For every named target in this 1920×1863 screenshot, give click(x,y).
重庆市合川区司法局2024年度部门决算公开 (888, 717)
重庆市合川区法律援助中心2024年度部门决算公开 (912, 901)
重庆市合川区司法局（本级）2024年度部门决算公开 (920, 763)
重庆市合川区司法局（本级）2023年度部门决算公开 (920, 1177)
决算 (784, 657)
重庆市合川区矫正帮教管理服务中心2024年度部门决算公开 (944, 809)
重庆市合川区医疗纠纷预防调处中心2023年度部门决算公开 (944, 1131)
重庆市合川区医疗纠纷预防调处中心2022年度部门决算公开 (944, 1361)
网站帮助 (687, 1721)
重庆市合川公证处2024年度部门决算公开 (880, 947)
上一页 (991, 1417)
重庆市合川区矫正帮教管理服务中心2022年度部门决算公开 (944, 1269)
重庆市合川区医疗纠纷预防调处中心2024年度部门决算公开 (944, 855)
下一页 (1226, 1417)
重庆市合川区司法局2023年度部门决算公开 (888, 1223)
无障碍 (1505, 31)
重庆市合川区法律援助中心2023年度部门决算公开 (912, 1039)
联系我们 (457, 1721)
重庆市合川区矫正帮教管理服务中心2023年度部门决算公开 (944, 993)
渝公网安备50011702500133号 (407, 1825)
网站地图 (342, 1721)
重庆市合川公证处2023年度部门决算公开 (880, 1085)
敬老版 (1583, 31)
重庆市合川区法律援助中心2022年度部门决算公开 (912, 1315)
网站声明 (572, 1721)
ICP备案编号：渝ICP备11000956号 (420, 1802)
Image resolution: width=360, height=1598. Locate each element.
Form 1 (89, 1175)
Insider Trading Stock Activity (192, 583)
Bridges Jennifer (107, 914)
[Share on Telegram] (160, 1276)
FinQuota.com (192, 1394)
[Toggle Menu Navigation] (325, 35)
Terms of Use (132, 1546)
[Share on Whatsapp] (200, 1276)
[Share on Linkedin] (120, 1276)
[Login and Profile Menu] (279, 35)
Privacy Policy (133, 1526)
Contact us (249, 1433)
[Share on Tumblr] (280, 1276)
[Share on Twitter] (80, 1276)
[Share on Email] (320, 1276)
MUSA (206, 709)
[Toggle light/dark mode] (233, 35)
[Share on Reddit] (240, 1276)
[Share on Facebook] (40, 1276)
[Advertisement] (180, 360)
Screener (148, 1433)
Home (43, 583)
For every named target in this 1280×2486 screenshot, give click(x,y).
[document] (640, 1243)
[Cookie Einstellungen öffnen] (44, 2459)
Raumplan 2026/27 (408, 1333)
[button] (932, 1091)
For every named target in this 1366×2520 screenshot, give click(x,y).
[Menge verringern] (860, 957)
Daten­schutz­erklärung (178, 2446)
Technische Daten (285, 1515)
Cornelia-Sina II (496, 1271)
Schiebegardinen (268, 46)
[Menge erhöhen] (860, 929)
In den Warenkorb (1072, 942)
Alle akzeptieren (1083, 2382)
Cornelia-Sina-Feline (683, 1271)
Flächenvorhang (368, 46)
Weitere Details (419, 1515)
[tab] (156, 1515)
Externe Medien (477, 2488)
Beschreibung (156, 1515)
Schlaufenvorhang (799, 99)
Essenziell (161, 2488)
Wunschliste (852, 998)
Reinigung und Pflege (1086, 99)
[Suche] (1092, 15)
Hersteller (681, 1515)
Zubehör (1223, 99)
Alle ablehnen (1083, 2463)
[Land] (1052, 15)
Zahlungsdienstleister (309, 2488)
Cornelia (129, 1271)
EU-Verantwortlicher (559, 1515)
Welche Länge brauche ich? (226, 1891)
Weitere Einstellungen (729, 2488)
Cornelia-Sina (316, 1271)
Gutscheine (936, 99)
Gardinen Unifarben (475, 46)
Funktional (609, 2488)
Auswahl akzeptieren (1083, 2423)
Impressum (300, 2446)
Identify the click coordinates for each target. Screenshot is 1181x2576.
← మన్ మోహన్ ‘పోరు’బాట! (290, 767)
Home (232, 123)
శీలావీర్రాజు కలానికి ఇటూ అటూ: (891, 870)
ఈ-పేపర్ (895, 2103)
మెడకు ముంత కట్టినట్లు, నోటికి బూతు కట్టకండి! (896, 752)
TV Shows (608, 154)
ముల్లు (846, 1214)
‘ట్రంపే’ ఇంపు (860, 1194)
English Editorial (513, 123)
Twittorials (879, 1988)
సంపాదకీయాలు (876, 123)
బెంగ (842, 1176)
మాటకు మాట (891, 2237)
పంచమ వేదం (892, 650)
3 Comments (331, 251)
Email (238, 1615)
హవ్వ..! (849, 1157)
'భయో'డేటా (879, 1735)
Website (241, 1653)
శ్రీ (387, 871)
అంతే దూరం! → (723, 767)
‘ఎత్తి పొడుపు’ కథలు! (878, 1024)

* * * *

* GOAL OF THE EXERCISE *
Pick every line containing the word "Menu" out of the material, and copy those lines.

* TASK ANSWER *
[Toggle Menu Navigation] (325, 35)
[Login and Profile Menu] (279, 35)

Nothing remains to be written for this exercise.